Conspicuously absent from the press release is Hasbro’s most recent credit, Battleship, the Universal Pictures summer tentpole wannabe that bore little resemblance to the board game and sank loudly at the box office. Universal has put the majority of Hasbro properties into turnaround — including the priority project Stretch Armstrong as well as Clue; Monopoly; and Magic, The Gathering — a disappointing result for a strategic alliance between the studio and the toymaker’s film production arm made when brands were considered big for studios. It has been hit or miss for Hasbro in Hollywood. While Battleship was a failure, the Hasbro toy line Transformers turned into a billion-dollar franchise by sticking close to the core appeal of the toy and then creating something very watchable onscreen.

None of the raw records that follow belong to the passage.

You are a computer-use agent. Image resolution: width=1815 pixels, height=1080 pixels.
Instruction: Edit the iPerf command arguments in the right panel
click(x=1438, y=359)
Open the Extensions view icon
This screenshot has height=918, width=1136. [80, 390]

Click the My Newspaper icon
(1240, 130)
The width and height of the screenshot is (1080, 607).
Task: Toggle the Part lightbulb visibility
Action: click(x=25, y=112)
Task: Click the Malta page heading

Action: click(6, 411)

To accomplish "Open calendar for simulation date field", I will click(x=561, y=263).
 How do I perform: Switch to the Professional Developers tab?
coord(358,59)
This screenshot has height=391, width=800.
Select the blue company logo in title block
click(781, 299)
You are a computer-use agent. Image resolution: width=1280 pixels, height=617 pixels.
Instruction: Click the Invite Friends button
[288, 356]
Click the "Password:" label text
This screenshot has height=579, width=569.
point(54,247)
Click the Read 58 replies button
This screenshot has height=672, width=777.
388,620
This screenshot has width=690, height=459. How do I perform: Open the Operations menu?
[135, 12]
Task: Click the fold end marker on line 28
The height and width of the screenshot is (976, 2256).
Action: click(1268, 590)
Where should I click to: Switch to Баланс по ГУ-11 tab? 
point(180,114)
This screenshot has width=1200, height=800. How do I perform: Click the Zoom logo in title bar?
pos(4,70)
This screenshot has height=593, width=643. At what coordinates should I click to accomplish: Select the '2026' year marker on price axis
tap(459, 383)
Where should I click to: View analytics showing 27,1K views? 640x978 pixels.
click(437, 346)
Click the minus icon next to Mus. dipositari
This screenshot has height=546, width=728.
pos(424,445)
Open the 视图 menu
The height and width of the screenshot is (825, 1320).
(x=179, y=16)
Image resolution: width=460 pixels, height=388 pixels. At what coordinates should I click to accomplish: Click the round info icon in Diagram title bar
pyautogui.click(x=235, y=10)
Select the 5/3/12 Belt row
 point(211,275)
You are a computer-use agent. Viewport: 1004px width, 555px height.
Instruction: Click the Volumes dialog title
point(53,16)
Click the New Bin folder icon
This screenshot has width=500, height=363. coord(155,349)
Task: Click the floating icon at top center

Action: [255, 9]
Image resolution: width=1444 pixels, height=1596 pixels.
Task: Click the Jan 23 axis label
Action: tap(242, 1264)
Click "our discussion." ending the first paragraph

Can Sony succeed in the Hasbro brand game where Universal failed? The studio must be getting a better deal than the rich first dollar gross pact that Hasbro got paid by Universal (the film Ouija was dropped by Universal over its $100 million budget, and then was brought back at the studio when it was reconfigured at a $5 million budget). Paramount is going through some turmoil on the other major Hasbro property, G.I. Joe, which had its release date pushed as the studio tries to solve problems on the film. All this means that playing the branding game is perilous for studios, unless there is a definite loyalty to that brand, and a filmmaker like Michael Bay who really knows how to make the movie equivalent of a theme-park ride with the spectacle and the humor. Peter Berg is just not that director. Here’s Sony’s release: (more…)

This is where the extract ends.